La Guinée compte désormais autant de juges que d’habitants. Tout le monde a son avis sur le procès. Alors que quatre prévenus sur onze seulement ont été entendus, chacun croit déjà savoir qui est coupable. Des camps irréconciliables s’opposent. Il y a d’un côté les partisans de la première heure de Dadis Camara, de l’autre, ceux, désormais plus nombreux, qui ont été convaincus par la version de Toumba. « Quand tu le vois, tu sais que c’est un homme honnête, sincère. C’est quelqu’un qui est brave, qui dit la vérité », assure Albert du coin télé de La Camayenne. Les débats sont parfois houleux. « Même nous on s’est disputés ici. Certains soutenaient le clan de Toumba, les autres celui de Dadis… »

« J'aurais aimé qu'il y ait plus de sérieux », regrette Asmaou Diallo, présidente de l’Association des victimes, parents et amis du 28 septembre (Avipa). Selon Kabinet Fofana, « les juges ne doivent pas se laisser distraire par les orientations de l’opinion ». La pression sociale se fait de plus en plus forte sur la justice guinéenne. Va-t-elle résister à cette hypermédiatisation ? Si le verdict n’est pas celui attendu par la rue, quelles en seront les conséquences ? « Je respecterai la décision finale. Je ne suis pas juge. Je laisse les professionnels faire leur travail », assure Jibril du coin télé de La Camayenne. Asmaou Diallo se dit elle aussi confiante dans la justice de son pays : « Ibrahima Sory II Tounkara (le président du tribunal, NDLR) cadre très bien les débats pour le moment. Je pense que les juges aussi seront à la hauteur. »

Sur Evasion TV, durant le procès, un bandeau s’affiche régulièrement à l’écran, « profitez de la grande audience du procès en passant vos annonces et publicités ».

Interrogé depuis le 19 octobre, Aboubacar Sidiki Diakité, dit « Toumba », ancien aide de camp du chef de la junte guinéenne Moussa Dadis Camara, a donné sa version des faits sur le massacre de 2009.

« Le matin du 28 septembre [2009], vous avez trouvé un Dadis surexcité ? » demande le procureur. A la barre, Aboubacar Sidiki Diakité, dit « Toumba », répond en se lançant dans une imitation de l’ex-chef d’État guinéen Moussa Dadis Camara, marchant nerveusement au milieu de la salle d’audience et suscitant des rires dans le public. Dadis « n’était plus le même » ce jour-là, dit Toumba, qui est aujourd’hui accusé dans le même procès que son ancien chef. En apprenant que l’opposition a décidé d’organiser son meeting coûte que coûte, raconte-t-il, Dadis est entré dans une colère noire. « Ils vont le regretter, le pouvoir est dans la rue, il faut les mater ! » aurait lâché celui qui est alors depuis seulement neuf mois à la tête d’une junte militaire, donnant ainsi le signal, selon Toumba, de la répression sanglante.
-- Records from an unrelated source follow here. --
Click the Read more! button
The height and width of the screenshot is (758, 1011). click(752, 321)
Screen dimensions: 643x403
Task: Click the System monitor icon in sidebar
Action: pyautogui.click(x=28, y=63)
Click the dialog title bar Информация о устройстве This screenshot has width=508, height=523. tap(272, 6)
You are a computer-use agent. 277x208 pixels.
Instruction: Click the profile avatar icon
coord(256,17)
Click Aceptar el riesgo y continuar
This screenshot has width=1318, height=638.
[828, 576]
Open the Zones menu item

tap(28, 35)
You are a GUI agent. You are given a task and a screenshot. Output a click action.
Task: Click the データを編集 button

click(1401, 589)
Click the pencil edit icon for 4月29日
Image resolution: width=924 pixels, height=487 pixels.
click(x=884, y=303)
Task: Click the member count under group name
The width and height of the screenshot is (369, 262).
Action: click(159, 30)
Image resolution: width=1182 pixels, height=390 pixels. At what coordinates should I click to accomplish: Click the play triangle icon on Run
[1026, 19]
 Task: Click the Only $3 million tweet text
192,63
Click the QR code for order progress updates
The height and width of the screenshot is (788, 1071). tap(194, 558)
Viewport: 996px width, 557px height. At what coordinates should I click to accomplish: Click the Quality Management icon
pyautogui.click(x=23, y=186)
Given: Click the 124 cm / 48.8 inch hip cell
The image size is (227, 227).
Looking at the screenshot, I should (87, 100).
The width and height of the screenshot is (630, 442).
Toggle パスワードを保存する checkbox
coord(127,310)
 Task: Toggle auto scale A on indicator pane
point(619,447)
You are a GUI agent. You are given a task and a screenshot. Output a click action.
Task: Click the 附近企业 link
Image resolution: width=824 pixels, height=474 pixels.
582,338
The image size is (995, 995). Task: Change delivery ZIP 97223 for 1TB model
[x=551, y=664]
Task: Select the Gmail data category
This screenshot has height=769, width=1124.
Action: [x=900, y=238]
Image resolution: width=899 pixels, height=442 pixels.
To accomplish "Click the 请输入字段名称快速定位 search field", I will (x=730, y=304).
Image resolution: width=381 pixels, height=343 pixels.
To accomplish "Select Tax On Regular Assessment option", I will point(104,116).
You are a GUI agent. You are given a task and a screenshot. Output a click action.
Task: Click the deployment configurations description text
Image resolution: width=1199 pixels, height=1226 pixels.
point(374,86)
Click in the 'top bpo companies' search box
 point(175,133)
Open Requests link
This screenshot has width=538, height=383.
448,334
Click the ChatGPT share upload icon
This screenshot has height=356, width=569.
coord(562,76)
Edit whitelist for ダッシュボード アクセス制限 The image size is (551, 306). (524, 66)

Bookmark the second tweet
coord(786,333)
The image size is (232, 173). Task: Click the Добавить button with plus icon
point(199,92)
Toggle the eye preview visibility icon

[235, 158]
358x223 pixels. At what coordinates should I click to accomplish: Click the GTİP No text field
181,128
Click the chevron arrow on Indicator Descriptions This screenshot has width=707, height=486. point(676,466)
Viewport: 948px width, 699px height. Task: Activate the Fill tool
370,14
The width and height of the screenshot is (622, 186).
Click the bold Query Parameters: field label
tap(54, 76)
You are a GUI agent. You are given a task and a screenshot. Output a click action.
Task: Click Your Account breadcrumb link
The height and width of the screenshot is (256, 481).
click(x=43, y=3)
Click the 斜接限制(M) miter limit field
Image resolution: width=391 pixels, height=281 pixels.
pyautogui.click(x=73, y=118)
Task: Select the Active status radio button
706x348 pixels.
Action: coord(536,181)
Personnage clé du massacre qui a endeuillé et choqué la Guinée - plus de 150 morts et une centaine de femmes violées lors d’un rassemblement d’opposants au grand stade de Conakry -, la comparution de Toumba était très attendue dans ce procès ouvert le 28 septembre dernier dans la capitale guinéenne, treize ans après le drame. Lorsqu’il s’avance à la barre pour la première fois, mercredi 19 octobre, la salle bruisse soudain de conversations. Son interrogatoire va-t-il tenir toutes ses promesses ? Certains témoins affirment avoir vu Toumba frapper des manifestants et même tirer sur des personnes dans les tribunes couvertes, mais il plaide non coupable et rejette toutes les accusations portées contre lui.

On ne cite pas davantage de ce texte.